-- O PROBLEMA --
Devolva sem nenhuma alteração as linhas começando na que contém "The image size is (900, 691)." e terminando na que contém "[x=76, y=109]", com ambas incluídas.
== ENTRADAS
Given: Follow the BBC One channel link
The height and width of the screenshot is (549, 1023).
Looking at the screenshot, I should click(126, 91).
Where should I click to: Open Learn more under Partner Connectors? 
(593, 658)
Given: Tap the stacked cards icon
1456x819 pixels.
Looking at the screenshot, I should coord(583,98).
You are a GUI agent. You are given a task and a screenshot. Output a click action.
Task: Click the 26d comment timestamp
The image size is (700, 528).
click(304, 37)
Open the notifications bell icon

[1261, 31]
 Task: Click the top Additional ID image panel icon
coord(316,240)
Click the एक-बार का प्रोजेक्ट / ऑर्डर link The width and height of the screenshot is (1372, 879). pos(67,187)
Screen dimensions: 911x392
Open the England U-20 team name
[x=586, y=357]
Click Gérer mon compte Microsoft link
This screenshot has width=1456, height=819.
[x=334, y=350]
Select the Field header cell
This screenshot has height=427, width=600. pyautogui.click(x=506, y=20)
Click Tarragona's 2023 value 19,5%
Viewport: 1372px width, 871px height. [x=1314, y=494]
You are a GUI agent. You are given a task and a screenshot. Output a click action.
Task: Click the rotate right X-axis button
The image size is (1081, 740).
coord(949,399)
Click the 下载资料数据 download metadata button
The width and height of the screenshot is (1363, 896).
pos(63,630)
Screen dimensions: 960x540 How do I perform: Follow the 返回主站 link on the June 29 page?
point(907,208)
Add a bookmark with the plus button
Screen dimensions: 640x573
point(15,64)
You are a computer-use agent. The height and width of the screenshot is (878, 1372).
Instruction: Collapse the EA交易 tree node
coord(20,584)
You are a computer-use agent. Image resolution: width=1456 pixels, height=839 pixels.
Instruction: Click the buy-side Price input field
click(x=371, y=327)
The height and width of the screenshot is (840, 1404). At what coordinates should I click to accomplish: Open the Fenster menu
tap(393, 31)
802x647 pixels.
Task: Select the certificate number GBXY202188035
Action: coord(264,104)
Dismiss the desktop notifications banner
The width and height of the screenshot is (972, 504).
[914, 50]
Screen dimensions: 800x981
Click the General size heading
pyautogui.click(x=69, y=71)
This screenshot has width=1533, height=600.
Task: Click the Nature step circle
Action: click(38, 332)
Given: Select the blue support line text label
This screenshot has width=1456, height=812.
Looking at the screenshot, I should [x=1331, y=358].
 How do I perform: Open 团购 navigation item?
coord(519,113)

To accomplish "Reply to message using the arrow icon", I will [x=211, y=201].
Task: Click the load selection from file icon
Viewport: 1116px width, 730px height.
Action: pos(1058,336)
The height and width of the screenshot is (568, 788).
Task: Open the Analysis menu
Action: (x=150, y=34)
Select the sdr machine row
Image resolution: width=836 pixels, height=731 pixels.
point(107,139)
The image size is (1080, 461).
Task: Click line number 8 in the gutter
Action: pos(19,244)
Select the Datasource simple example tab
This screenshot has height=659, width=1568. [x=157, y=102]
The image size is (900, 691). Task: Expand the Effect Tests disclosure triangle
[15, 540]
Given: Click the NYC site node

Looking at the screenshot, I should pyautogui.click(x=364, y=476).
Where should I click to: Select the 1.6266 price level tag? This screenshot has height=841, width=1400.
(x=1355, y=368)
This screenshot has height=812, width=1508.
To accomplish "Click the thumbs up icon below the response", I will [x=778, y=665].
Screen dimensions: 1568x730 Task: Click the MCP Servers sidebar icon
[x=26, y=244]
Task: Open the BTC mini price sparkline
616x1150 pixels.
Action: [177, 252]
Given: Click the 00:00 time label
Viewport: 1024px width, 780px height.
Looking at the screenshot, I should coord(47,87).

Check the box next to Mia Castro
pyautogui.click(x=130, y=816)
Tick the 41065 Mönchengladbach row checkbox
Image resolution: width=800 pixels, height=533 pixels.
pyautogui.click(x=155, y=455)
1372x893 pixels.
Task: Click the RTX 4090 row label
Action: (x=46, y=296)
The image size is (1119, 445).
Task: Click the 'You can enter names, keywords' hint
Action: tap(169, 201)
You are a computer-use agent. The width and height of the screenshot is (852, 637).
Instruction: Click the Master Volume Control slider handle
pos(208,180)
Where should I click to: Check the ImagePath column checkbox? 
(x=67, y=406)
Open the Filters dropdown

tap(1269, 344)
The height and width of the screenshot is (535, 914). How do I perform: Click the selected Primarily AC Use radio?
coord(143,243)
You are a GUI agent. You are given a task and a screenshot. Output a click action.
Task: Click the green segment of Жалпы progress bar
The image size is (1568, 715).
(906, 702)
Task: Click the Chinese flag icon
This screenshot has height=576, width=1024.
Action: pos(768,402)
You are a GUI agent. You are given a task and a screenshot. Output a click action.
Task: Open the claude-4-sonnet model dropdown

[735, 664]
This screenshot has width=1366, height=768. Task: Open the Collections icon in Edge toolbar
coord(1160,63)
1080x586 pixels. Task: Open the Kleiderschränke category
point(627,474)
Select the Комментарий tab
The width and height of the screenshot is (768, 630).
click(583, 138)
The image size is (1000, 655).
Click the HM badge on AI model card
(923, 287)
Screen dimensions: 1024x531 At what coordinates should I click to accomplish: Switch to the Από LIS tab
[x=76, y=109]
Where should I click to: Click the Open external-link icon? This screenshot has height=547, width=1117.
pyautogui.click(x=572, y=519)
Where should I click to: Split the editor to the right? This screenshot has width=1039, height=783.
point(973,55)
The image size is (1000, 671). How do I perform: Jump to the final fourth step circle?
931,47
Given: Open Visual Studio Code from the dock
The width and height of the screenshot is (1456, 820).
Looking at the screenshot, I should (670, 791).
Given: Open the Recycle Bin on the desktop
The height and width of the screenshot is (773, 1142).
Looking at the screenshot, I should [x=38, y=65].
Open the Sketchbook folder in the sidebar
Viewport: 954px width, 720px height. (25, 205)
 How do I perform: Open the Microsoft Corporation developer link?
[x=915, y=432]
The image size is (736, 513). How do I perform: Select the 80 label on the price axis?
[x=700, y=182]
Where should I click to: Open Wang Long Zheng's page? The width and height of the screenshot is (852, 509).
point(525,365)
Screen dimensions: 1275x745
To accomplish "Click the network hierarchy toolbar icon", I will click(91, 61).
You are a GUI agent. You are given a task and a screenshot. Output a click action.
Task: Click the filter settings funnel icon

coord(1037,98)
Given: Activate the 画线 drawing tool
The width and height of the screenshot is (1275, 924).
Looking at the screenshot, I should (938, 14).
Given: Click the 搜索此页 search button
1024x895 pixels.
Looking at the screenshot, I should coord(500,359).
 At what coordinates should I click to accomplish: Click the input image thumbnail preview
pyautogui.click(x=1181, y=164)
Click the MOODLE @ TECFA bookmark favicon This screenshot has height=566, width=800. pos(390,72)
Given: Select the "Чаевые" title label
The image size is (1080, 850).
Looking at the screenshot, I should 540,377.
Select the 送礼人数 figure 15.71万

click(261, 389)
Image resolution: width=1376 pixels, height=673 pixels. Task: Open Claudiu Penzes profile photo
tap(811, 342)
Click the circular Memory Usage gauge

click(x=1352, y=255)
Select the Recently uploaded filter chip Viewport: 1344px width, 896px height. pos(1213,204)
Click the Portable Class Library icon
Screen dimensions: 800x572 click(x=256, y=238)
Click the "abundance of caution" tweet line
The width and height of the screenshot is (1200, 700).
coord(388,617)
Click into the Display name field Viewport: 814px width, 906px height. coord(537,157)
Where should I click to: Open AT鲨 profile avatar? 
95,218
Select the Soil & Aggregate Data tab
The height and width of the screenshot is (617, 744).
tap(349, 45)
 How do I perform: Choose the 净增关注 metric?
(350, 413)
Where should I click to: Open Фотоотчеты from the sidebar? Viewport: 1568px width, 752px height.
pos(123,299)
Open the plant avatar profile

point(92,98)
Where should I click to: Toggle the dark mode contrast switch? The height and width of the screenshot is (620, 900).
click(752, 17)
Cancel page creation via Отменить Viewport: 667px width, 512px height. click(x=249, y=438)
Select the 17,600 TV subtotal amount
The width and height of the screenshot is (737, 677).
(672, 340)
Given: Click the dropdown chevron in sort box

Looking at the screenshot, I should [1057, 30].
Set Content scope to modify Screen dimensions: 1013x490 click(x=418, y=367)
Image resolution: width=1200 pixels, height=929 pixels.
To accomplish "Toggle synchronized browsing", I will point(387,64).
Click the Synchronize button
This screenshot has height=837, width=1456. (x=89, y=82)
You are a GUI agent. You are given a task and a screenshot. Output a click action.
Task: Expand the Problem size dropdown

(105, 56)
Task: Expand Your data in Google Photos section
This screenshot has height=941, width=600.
====
-- RESPOSTA ESCRITA --
The image size is (900, 691). Task: Expand the Effect Tests disclosure triangle
[15, 540]
Given: Click the NYC site node

Looking at the screenshot, I should pyautogui.click(x=364, y=476).
Where should I click to: Select the 1.6266 price level tag? This screenshot has height=841, width=1400.
(x=1355, y=368)
This screenshot has height=812, width=1508.
To accomplish "Click the thumbs up icon below the response", I will [x=778, y=665].
Screen dimensions: 1568x730 Task: Click the MCP Servers sidebar icon
[x=26, y=244]
Task: Open the BTC mini price sparkline
616x1150 pixels.
Action: [177, 252]
Given: Click the 00:00 time label
Viewport: 1024px width, 780px height.
Looking at the screenshot, I should coord(47,87).

Check the box next to Mia Castro
pyautogui.click(x=130, y=816)
Tick the 41065 Mönchengladbach row checkbox
Image resolution: width=800 pixels, height=533 pixels.
pyautogui.click(x=155, y=455)
1372x893 pixels.
Task: Click the RTX 4090 row label
Action: (x=46, y=296)
The image size is (1119, 445).
Task: Click the 'You can enter names, keywords' hint
Action: tap(169, 201)
You are a computer-use agent. The width and height of the screenshot is (852, 637).
Instruction: Click the Master Volume Control slider handle
pos(208,180)
Where should I click to: Check the ImagePath column checkbox? 
(x=67, y=406)
Open the Filters dropdown

tap(1269, 344)
The height and width of the screenshot is (535, 914). How do I perform: Click the selected Primarily AC Use radio?
coord(143,243)
You are a GUI agent. You are given a task and a screenshot. Output a click action.
Task: Click the green segment of Жалпы progress bar
The image size is (1568, 715).
(906, 702)
Task: Click the Chinese flag icon
This screenshot has height=576, width=1024.
Action: pos(768,402)
You are a GUI agent. You are given a task and a screenshot. Output a click action.
Task: Open the claude-4-sonnet model dropdown

[735, 664]
This screenshot has width=1366, height=768. Task: Open the Collections icon in Edge toolbar
coord(1160,63)
1080x586 pixels. Task: Open the Kleiderschränke category
point(627,474)
Select the Комментарий tab
The width and height of the screenshot is (768, 630).
click(583, 138)
The image size is (1000, 655).
Click the HM badge on AI model card
(923, 287)
Screen dimensions: 1024x531 At what coordinates should I click to accomplish: Switch to the Από LIS tab
[x=76, y=109]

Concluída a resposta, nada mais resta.